Medel filme exclusivement sa protagoniste principale, au point qu’on ne verra jamais certains des personnages secondaires, toujours hors champ, bannis et du film et du centre d’intérêt de Verónica. Le résultat est saisissant: le monde extérieur s’efface lentement, n’est plus qu’un reflet gênant, une interférence nuisible. Verónica nage en plein solipsisme, son narcissisme évacuant jusqu’à l’existence d’autrui. Il n’y a, dans ce film, pas de personnages secondaires: tous sont des figurants qui tournent autour du soleil noir et rayonnant de son détestable personnage principal. Jamais film n’a mieux montré les ravages d’un nombrilisme non seulement encouragé mais requis par les réseaux sociaux: plus on nage dans le délire solipsiste, mieux on se débrouille en tant qu’influenceur·euse. Même une mort d’homme ou de bébé n’est plus que ressentie comme un fâcheux glitch, une perturbation extérieure gênante.
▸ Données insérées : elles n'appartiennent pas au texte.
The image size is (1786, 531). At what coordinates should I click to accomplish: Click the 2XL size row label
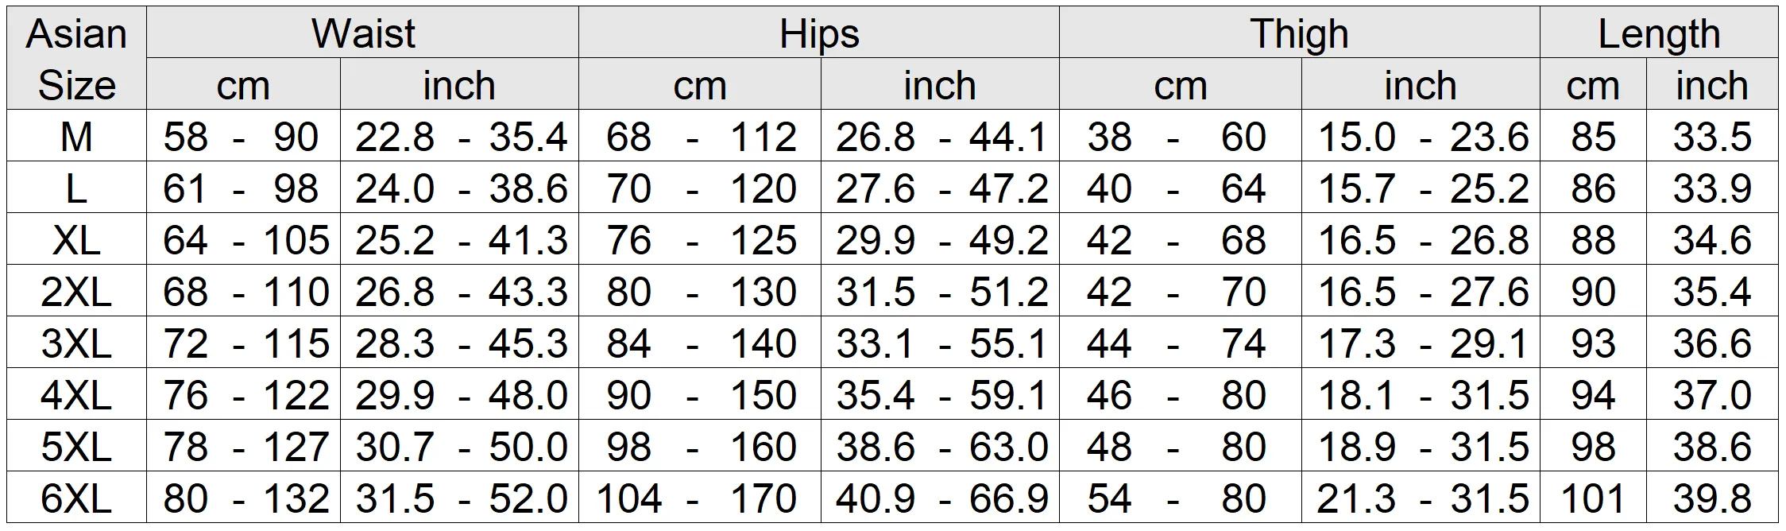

Révoltant et brillant, „La Verónica“ est un long-métrage d’une noirceur totale, qui assume à la fois son choix formel et la construction sans ambages d’un personnage qui est entièrement le produit des nouvelles technologies et dont le but ultime est, en fin de compte, un pur devenir-produit, une dissolution dans sa propre image. Sorte de version cauchemardesque de „L’occupation des sols“ de Jean Echenoz, où un homme observe chaque jour la dernière image de sa femme décédée sur une publicité murale, „La Verónica“ dépeint un monde où la reproduction de son image grandeur immeuble est devenu un but en soi, ultime, qui ne fait que tapisser un énorme vide.
„La Verónica“ est disponible en ligne jusqu’à dimanche matin, 10.00 heures.